According to the official statement, attackers allegedly gained unauthorized access to the sensitive information through a system that stores travel records. The system was maintained by a third-party contractor. “The department is continuing to assess the risk of harm and will ensure notifications are made to affected personnel,” said the statement.
The Associated Press quoted an official who stated that the incident might affect at least 30,000 individuals and the number may increase in the future. The data breach, which is believed to have happened some months ago, was disclosed on October 4, the report stated.
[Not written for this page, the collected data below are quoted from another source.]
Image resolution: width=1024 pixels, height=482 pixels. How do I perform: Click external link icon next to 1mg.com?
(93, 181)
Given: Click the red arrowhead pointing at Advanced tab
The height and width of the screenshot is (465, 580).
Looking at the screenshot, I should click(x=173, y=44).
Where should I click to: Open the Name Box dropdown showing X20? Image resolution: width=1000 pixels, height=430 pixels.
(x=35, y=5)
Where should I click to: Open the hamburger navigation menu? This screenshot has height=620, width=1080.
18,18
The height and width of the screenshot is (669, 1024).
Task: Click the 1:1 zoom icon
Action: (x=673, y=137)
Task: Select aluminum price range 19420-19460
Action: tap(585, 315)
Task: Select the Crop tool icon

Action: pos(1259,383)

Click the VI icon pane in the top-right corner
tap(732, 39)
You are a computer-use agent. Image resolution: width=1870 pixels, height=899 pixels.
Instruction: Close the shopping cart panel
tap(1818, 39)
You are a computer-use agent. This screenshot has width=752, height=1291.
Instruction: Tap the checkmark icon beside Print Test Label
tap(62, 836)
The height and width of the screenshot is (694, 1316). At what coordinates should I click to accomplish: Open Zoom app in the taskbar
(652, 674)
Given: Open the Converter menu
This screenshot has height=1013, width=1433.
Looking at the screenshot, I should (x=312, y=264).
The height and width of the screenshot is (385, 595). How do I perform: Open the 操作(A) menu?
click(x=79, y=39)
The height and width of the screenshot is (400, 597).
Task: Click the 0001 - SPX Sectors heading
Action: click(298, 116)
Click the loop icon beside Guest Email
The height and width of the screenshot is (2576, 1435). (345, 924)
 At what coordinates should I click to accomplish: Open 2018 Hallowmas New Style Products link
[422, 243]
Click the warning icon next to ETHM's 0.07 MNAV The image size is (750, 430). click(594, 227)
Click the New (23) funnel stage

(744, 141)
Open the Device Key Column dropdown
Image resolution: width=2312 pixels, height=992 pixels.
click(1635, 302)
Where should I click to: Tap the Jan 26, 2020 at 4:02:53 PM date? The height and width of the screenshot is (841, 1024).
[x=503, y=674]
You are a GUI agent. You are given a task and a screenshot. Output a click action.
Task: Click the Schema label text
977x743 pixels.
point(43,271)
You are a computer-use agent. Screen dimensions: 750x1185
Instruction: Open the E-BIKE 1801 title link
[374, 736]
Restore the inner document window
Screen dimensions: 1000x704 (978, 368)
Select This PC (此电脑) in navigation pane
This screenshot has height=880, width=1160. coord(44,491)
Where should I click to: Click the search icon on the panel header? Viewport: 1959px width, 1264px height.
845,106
Lt. Col. Joseph Buccino, a Pentagon spokesman, stated the details of the third-party vendor were not disclosed due to security reasons. “It’s important to understand that this was a breach of a single commercial vendor that provided service to a very small percentage of the total population,” he added.
The disclosure of the data breach comes on the heels of the latest report by that highlighted the cyber vulnerabilities in the DOD weapons systems. According to the report, DOD testers frequently found “mission-critical cyber vulnerabilities” in almost every weapon system they were developed between 2012 and 2017. “Testers were able to take control of these systems and largely operate undetected. In some cases, system operators were unable to effectively respond to the hacks,” the report added. “Furthermore, DOD does not know the full scale of its weapon system vulnerabilities because, for a number of reasons, tests were limited in scope and sophistication.”
In the report, GAO was also critical of DOD’s attitude toward cybersecurity. GOA stated that it and others have warned DOD “of cyber risks for decades, until recently, DOD did not prioritize weapon systems cybersecurity. Finally, DOD is still determining how best to address weapon systems cybersecurity.”